1. Deployment Layer#

  • PyTriton Backend: Provides high-performance inference through the NVIDIA Triton Inference Server, with OpenAI API compatibility via a FastAPI interface. Supports model parallelism across single-node and multi-node configurations. Note: Multi-instance evaluation is not supported.

  • Ray Backend: Enables multi-instance evaluation with model parallelism on a single node using Ray Serve, while maintaining OpenAI API compatibility. Multi-node support is coming soon.

2. Evaluation Layer#

  • NVIDIA Eval Factory: Provides standardized benchmark evaluations using packages from NVIDIA Eval Factory, bundled in the NeMo Framework container. The lm-evaluation-harness is pre-installed by default, and additional tools listed in the support matrix can be added as needed. For more information, see the documentation.
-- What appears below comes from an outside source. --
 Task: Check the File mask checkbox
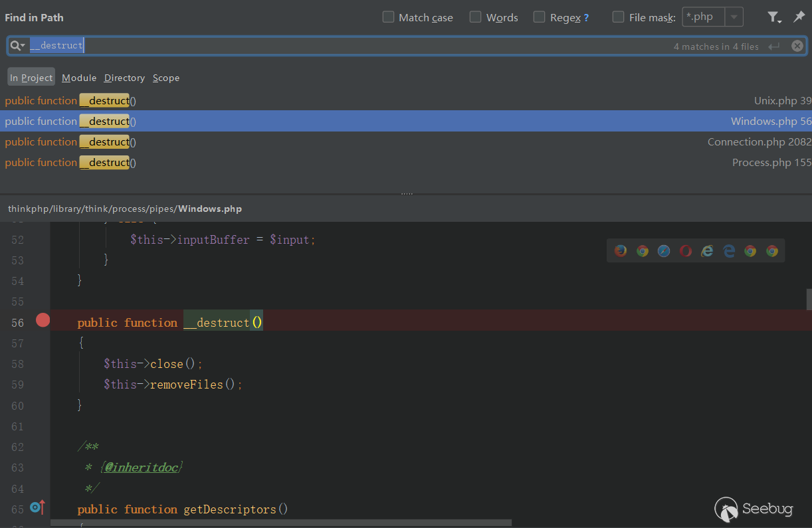(x=619, y=17)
  • Adapter System: Flexible request/response processing pipeline with Interceptors that provide modular processing:

    • Available Interceptors: Modular components for request/response processing

      • SystemMessageInterceptor: Customize system prompts

      • RequestLoggingInterceptor: Log incoming requests

      • ResponseLoggingInterceptor: Log outgoing responses

      • ResponseReasoningInterceptor: Process reasoning outputs

      • EndpointInterceptor: Route requests to the actual model

πŸ“– Usage Examples#

Basic Deployment with PyTriton as the Serving Backend#

from nemo_eval.api import deploy

# Deploy model
deploy(
    nemo_checkpoint="/path/to/checkpoint",
    serving_backend="pytriton",
    server_port=8080,
    num_gpus=1,
    max_input_len=8192,
    max_batch_size=4
)

Basic Evaluation#

from nvidia_eval_commons.core.evaluate import evaluate
from nvidia_eval_commons.api.api_dataclasses import ApiEndpoint, ConfigParams, EvaluationConfig, EvaluationTarget
# Configure Endpoint
api_endpoint = ApiEndpoint(
    url="http://0.0.0.0:8080/v1/completions/",
    type="completions",
    model_id="megatron_model"
)
# Evaluation target configuration
target = EvaluationTarget(api_endpoint=api_endpoint)
# Configure EvaluationConfig with type, number of samples to evaluate on, etc.
config = EvaluationConfig(type="gsm8k",
            output_dir="results",
            params=ConfigParams(
                    limit_samples=10
                ))

# Run evaluation
results = evaluate(target_cfg=target, eval_cfg=config)

Use Adapters#

The example below demonstrates how to configure an Adapter to provide a custom system prompt. Requests and responses are processed through interceptors, which are automatically selected based on the parameters defined in AdapterConfig.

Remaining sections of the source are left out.